Another perhaps controversial subject related to accountability is the introduction of pathway adherence metrics in models such as OCM. In the case outlined in this article, we did not hold physicians to a pathway adherence metric. We merely suggested a target rate. Indeed, the increase in pathway adherence was done on their own—a significant increase from 69% to 81% over the study period. However, with the advent of 2-sided risk models, where practices and risk partners both assume significant financial risk, reasonable adherence metrics would need to be considered. Such metrics could consider the evolving standard of care, as well as novel therapies that may not be labeled as top-level pathways.
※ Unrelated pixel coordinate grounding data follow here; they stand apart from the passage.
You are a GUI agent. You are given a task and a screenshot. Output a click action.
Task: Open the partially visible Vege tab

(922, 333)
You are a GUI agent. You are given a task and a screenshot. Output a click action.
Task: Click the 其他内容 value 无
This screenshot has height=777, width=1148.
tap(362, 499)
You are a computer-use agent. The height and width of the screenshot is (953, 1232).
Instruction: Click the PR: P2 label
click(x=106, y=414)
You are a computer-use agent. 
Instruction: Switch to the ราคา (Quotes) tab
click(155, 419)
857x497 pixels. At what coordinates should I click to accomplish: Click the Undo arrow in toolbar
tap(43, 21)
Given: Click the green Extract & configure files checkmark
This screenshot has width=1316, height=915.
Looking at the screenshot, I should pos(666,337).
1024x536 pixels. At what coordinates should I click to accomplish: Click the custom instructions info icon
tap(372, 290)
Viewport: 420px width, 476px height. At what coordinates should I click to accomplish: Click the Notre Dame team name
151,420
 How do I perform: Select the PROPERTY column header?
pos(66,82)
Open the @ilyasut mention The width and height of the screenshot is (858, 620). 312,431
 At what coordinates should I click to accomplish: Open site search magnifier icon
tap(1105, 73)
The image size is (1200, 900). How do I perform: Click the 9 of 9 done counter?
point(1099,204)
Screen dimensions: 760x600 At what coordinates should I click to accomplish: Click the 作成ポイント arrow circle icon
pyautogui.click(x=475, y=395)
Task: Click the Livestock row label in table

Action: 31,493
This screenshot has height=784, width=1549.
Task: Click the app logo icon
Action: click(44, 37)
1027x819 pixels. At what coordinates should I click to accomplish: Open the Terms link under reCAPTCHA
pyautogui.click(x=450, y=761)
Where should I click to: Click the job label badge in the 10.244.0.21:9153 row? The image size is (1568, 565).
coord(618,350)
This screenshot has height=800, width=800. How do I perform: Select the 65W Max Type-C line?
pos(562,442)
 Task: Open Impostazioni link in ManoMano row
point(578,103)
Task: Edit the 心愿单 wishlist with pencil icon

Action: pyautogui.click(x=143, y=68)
We recognize several important limitations to this study. In any quasi-experimental study with before and after analysis, results are subject to potential confounding influences that may be confused with treatment effect. In the current study, one cannot separate out the impact of climbing the learning curve of the OCM model from the effect of clinical pathways. The act of simply bringing the clinicians together to discuss missed opportunities, as well as the institution of formulary changes to align with the pathways, likely had an impact as well. Finally, the fact that CCSI had higher-than-median chemotherapy spending at baseline may have made it easier to come down to the median drug spend. However, analysis of additional oncology practices using NCH pathways will be required to determine whether pathways are more effective in practices with higher versus lower drug spend. Although segregating out the contribution of each of these factors is difficult, we have shown that reduction of drug spend using clinical pathways to optimize chemotherapy utilization is possible and can increase the chances of a practice’s success within the OCM model.